**TASK LIST**.
1. Please write out the component arrangement excerpt from "A plurality of" up to and including "respective aspect.".
2. In the component arrangement excerpt, what material do the electrode layers comprise by way of example?
*** GIVEN TEXT ***
A plurality of aspects of an invention are described in the present
disclosure. All properties disclosed with respect to the connection
contact, the component, the component arrangement and/or one of the
methods are also correspondingly disclosed with respect to the
respective other aspects, and vice versa, even if the respective
property is not explicitly mentioned in the context of the
respective aspect.
The subjects described here are explained in greater detail below
on the basis of schematic exemplary embodiments which are not true
to scale.
In the figures:
FIG. 1A shows one embodiment of a component arrangement in a
schematic section view,
FIGS. 1B and 1C show detail views of the component arrangement from
FIG. 1A,
FIGS. 2 to 5 show various embodiments of components in perspective
views.
Preferably, in the following figures, identical reference signs
refer to functionally or structurally corresponding parts of the
various embodiments.
FIG. 1A shows a component arrangement 1 comprising an electrical
component 2 and a carrier 3, on which the component 2 is
arranged.
The electrical component 2 comprises a main body 4. The main body 4
preferably comprises a ceramic material. In this case, the
component 2 is referred to as a ceramic component. The component 2
is embodied for example as a multilayer component. In particular,
the main body 4 can comprise a layer stack having ceramic layers
and electrode layers arranged therebetween. All the layers are
preferably sintered jointly. By way of example, the electrode
layers comprise copper. By way of example, the component 2 is
embodied as a capacitor, in particular as a ceramic multilayer
capacitor. In particular, a power capacitor can be involved.
*** SUPPLIED ENTRIES ***
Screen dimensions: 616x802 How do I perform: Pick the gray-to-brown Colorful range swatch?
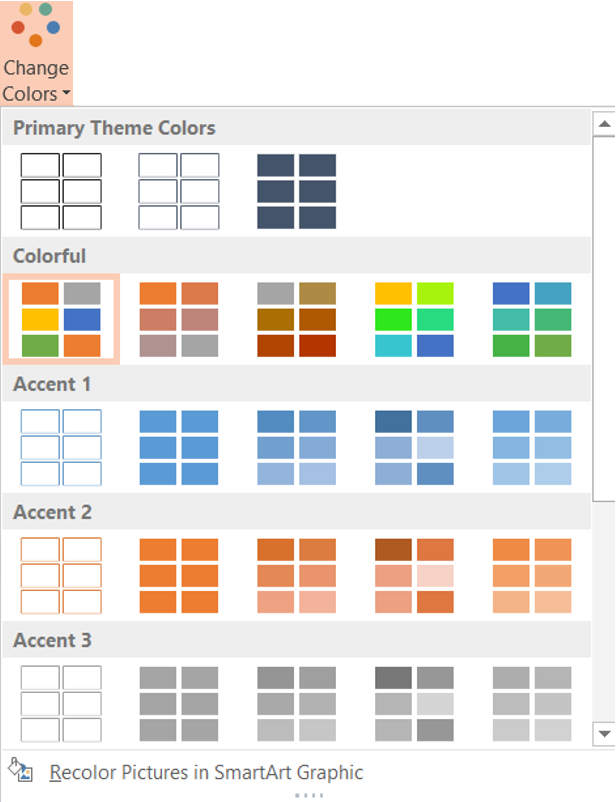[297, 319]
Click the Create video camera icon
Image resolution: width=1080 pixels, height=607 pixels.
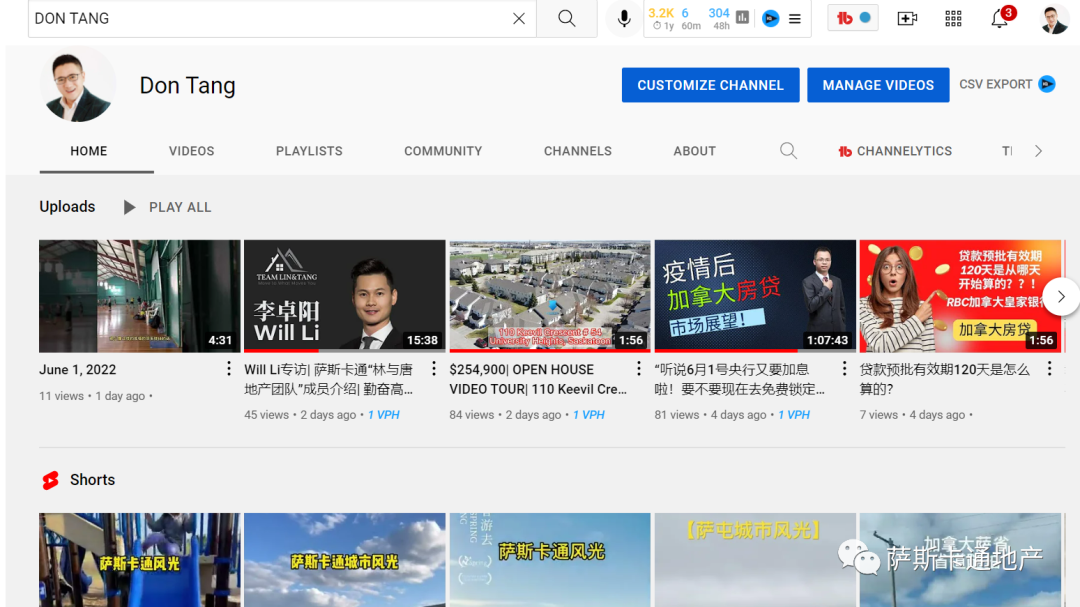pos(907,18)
***
**EXPECTED OUTPUTS**.
1.
A plurality of aspects of an invention are described in the present
disclosure. All properties disclosed with respect to the connection
contact, the component, the component arrangement and/or one of the
methods are also correspondingly disclosed with respect to the
respective other aspects, and vice versa, even if the respective
property is not explicitly mentioned in the context of the
respective aspect.

2. Copper.